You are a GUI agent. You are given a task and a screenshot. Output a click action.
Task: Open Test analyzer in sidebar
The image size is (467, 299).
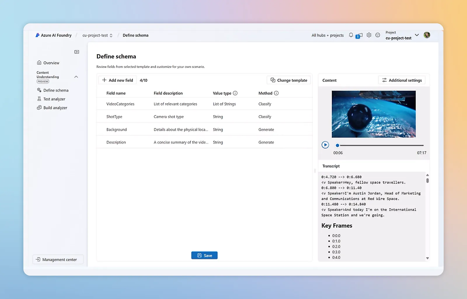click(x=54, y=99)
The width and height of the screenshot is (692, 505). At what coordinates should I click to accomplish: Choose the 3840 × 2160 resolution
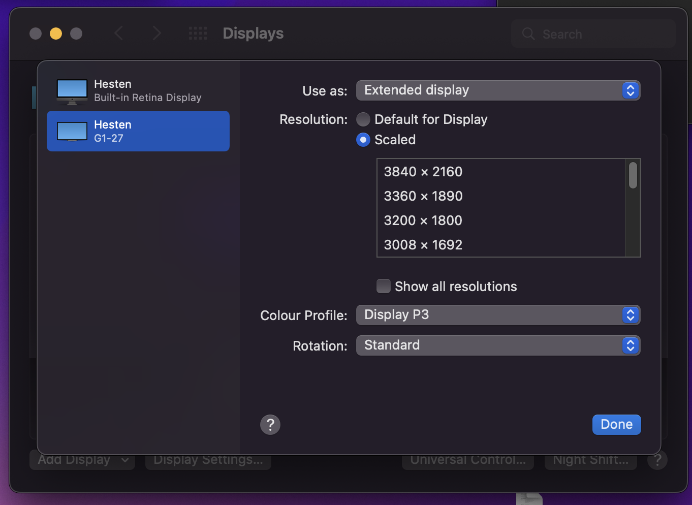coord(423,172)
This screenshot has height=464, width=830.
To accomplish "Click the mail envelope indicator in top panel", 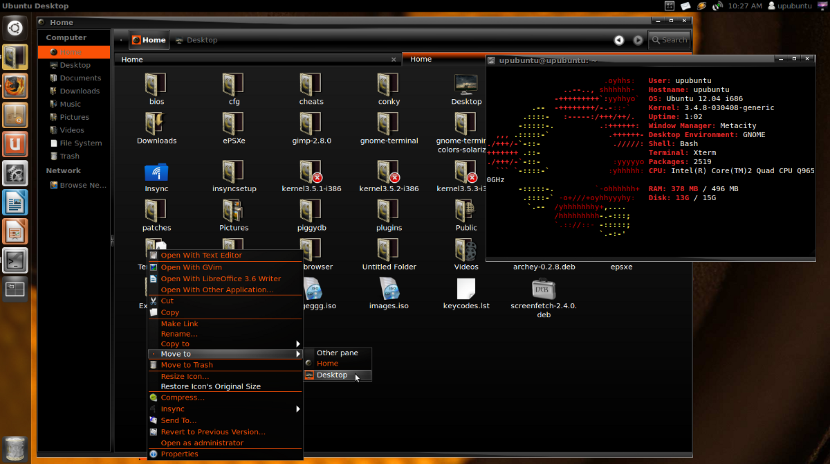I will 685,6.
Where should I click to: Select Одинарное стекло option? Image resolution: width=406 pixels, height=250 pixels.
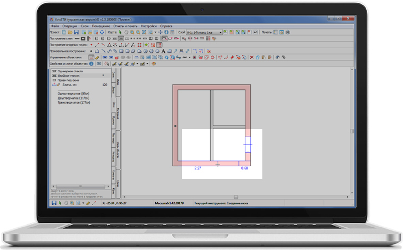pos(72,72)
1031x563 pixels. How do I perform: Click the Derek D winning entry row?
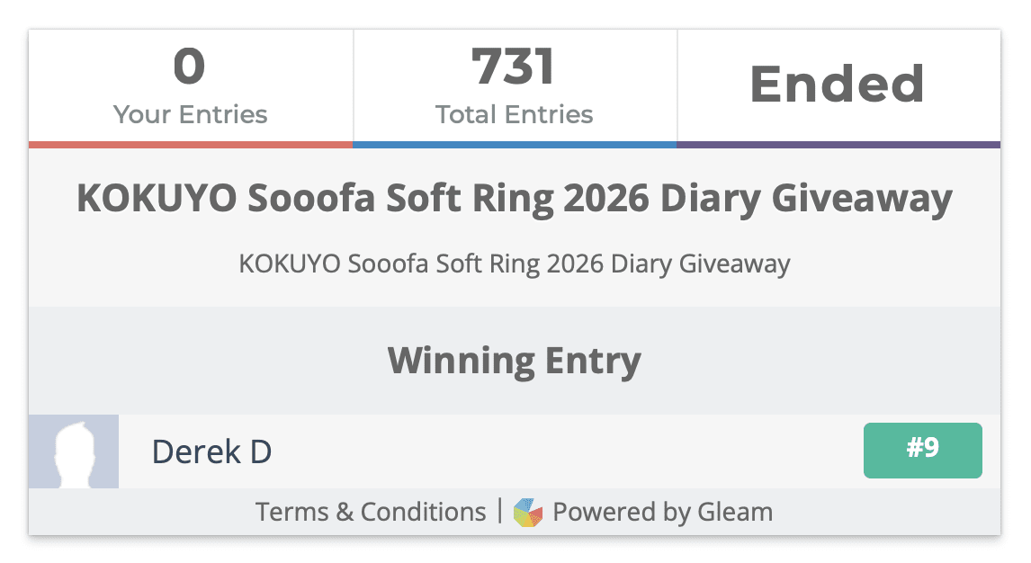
-=-=-
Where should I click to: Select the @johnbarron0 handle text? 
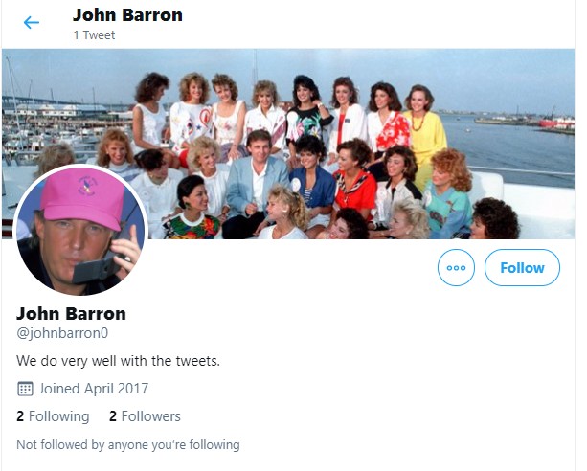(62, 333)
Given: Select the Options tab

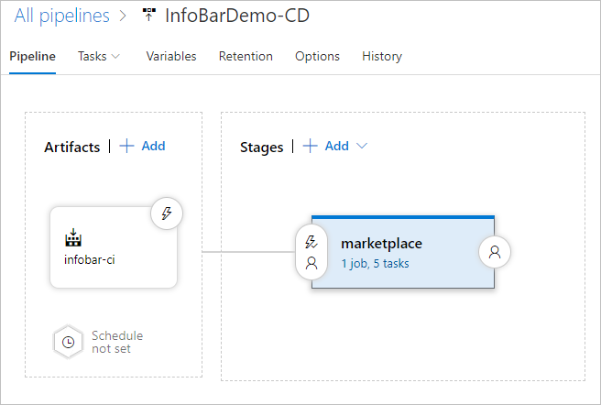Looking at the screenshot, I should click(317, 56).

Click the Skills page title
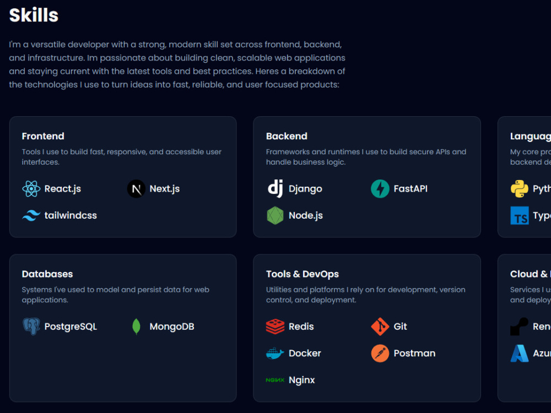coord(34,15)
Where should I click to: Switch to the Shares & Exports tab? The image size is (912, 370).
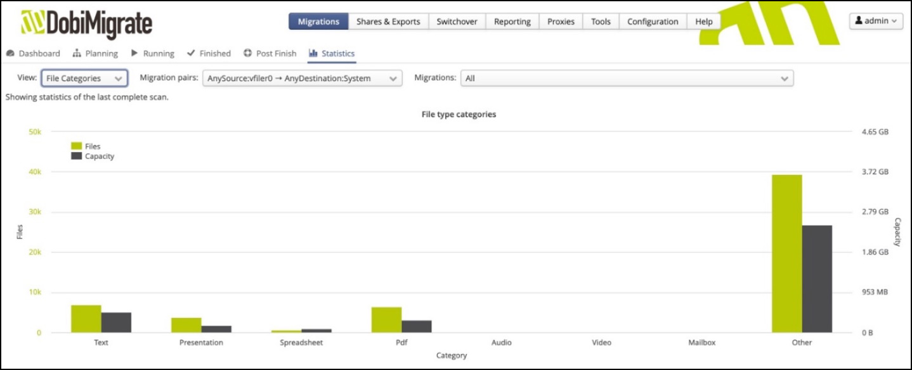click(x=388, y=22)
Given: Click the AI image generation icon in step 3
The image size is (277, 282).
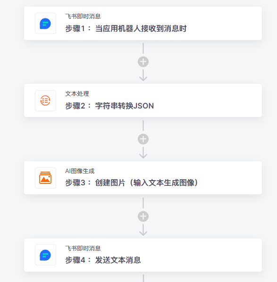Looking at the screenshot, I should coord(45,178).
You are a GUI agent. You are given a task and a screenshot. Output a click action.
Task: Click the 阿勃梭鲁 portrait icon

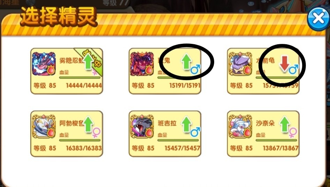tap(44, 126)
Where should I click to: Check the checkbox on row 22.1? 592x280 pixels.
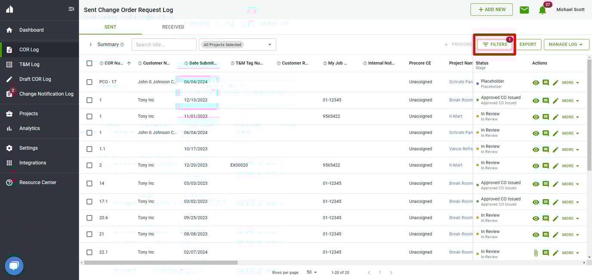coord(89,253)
-=-=-
> **PROBLEM REQUIREMENTS**: Copy exactly the part of the material above that opens with the line containing "Where should I click to: Select Одинарное" and closes with the line containing "1031x563 pixels. How", ends included. Drop the images.

> **EXERCISE OUTPUT**:
Where should I click to: Select Одинарное стекло option? Image resolution: width=406 pixels, height=250 pixels.
pos(72,72)
1031x563 pixels. How do I perform: Click the Derek D winning entry row?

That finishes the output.